# Wow error 132



## crazydude991 (Dec 1, 2008)

I keep getting in wow error 132








when i go in certain places or use certain spells it appears the error and i have to restart wow.....
Can anyone help me with this,i posted this on several forums but no one seams to have an answer to it.


----------



## af3 (Jun 18, 2008)

Please contact Blizzard support. It appears to be their generic hardware error which could mean that your computer is overheating; you have an insufficient power source, or even video card. If it happens after say, an hour or two of gameplay, it may be a heat problem.

You can blast out your fans with a dust cleaner (can of air) or you could even go as far as to upgrade your fans.

Sometimes, as little as reapplying the heatsync compound can solve heat problems for you.
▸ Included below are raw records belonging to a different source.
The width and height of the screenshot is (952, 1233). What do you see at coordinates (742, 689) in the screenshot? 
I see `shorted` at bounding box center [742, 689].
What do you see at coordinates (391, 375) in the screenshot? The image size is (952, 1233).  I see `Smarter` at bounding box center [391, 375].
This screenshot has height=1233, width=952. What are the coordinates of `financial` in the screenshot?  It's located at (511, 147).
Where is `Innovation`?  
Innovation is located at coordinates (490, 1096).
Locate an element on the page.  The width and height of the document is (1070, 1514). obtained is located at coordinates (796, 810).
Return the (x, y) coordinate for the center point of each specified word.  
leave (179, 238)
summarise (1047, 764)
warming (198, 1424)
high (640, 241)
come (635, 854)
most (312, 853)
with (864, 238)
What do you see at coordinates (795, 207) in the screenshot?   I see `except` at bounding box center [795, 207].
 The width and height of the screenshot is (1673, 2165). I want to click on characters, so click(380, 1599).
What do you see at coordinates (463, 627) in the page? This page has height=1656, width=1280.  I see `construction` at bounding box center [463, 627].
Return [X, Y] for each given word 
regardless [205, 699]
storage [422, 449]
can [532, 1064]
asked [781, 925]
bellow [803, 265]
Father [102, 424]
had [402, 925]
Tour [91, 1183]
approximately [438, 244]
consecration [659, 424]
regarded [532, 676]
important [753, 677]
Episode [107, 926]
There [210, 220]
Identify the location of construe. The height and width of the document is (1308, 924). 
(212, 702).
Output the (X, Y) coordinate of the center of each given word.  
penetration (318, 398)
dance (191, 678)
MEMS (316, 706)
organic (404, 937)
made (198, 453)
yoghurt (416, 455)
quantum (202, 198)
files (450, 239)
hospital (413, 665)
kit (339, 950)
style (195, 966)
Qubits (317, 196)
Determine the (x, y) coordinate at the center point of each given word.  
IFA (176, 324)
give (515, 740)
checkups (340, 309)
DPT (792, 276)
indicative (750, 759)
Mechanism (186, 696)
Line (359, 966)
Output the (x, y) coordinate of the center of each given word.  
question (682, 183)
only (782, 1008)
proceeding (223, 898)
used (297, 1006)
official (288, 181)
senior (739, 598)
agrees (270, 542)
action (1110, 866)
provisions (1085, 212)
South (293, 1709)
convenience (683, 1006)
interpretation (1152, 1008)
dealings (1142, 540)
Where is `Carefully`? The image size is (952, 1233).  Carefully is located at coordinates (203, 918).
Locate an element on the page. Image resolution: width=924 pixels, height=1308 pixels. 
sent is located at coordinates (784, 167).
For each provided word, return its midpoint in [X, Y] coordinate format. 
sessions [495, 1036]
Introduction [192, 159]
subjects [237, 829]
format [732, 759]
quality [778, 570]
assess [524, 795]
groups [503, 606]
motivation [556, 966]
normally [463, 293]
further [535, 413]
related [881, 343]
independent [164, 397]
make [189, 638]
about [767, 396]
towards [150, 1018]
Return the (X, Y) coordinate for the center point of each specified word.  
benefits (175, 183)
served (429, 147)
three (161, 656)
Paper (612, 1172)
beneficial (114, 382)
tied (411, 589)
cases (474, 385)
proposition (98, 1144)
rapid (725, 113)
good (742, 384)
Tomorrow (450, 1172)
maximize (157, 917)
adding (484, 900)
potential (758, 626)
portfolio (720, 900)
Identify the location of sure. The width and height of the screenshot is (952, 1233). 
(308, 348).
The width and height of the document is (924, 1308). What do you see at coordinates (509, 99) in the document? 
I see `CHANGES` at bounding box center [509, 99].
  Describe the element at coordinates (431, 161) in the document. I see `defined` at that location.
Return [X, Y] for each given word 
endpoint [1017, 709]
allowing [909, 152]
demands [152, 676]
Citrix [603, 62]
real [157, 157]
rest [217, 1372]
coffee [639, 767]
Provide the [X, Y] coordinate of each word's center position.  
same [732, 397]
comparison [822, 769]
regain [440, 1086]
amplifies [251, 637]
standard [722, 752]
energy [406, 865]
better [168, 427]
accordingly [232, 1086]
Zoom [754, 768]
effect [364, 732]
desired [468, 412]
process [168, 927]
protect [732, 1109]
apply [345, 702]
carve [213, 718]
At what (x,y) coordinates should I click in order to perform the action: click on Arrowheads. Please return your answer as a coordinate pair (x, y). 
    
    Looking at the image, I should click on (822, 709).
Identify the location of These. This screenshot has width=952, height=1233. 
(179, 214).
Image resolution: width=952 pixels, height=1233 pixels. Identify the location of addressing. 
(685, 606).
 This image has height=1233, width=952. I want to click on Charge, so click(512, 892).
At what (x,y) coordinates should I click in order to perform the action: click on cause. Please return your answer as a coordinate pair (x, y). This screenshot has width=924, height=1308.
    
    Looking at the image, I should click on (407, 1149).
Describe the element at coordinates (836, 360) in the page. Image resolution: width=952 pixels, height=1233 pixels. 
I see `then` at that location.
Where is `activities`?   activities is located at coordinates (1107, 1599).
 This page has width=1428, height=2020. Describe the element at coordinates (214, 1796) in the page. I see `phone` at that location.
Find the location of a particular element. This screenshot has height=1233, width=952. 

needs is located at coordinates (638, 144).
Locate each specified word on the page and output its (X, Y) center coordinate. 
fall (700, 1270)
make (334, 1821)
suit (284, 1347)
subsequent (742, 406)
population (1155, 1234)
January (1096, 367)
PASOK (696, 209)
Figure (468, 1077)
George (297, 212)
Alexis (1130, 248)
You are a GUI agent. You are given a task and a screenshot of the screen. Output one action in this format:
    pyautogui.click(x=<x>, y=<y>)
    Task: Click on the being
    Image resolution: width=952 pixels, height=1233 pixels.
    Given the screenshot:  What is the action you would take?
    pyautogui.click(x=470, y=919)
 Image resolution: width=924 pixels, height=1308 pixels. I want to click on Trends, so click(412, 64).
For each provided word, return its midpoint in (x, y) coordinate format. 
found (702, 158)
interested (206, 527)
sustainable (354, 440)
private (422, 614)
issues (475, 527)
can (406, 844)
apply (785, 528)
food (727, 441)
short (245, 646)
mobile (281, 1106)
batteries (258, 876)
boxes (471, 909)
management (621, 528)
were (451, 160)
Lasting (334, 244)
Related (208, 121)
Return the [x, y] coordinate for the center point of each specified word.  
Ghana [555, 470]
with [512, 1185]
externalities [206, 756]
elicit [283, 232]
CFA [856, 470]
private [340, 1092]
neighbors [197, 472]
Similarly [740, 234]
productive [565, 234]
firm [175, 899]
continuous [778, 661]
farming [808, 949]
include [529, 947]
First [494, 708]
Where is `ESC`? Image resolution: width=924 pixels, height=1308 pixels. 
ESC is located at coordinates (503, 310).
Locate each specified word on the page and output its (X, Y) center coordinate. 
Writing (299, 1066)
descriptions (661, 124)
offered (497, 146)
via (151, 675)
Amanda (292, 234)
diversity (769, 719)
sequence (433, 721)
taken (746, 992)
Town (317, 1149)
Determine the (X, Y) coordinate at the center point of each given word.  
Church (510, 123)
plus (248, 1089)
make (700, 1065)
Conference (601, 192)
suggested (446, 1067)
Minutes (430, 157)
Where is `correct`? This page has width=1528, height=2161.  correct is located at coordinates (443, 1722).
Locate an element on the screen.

EDIT: http://forums.worldofwarcraft.com/board.html?forumId=11110&sid=1

As you can see, many have problems with this game and there appear to be few solutions. I was trying to look for a FAQ for error #132 but at this time, I remain unsuccessful.

Good luck... :4-dontkno


----------



## McNinja (Jun 22, 2008)

I seem to be finding something about low quality ram that has to d owith error #132


----------



## crazydude991 (Dec 1, 2008)

So the video card its overheating and i need more ram???
If that its the problem i think i can resolve it but till i resolve it can i install this game with the following requirements:
PC System Requirements

OS: Windows XP (Service Pack 3), Windows Vista (Service Pack 1)

Processor:

Minimum: Intel Pentium 4 1.3 GHz or AMD Athlon XP 1500+

Recommended: Dual-core processor, such as the Intel Pentium D or AMD Athlon 64 X2

Memory:

Minimum: 512 MB RAM (1GB for Vista users)

Recommended: 1 GB RAM (2 GB for Vista users)

Video:

Minimum: 3D graphics processor with Hardware Transform and Lighting with 32 MB VRAM
Such as an ATI Radeon 7200 or NVIDIA GeForce 2 class card or better

Recommended: 3D graphics processor with Vertex and Pixel Shader capability with 128 MB VRAM
Such as an ATI Radeon X1600 or NVIDIA GeForce 7600 GT class card or better

Sound: DirectX-compatible sound card or motherboard sound capability

on my laptop :
HP Pavilion dv6700 Notebook PC
BIOS: PhoenixBIOS 4.0 Release 6.1
AMD Turion(tm) 64 X2 Mobile Technology TL-60 (2 CPUs),~2.GHz
3006MB Ram
Video card: NVIDIA MCP67M GeForce 710M / nForce 630M Integrated RAMDAC , 1065 MB 
Will it work on my Laptop?and not give me any errors and overheating?


----------



## McNinja (Jun 22, 2008)

lets use this program and post back with your temps
Everest
http://majorgeeks.com/download4181.html


----------



## af3 (Jun 18, 2008)

Don't you just love games that give you generic errors?
I would go so far as to tell the user that there is a hardware issue possibly to do with heat or power and that they should click here to visit a step-by-step guide (local html documents) to ensuring that our game will run smoothly on your machine. 

crazydude991, it looks like your processor and graphics chip are fine for this game, but what do you have for RAM? Everest should be able to display information about your RAM.

To test for RAM problems, you can download and burn a MemTest86 CD:
http://www.memtest86.com/

Good luck! :wave:


----------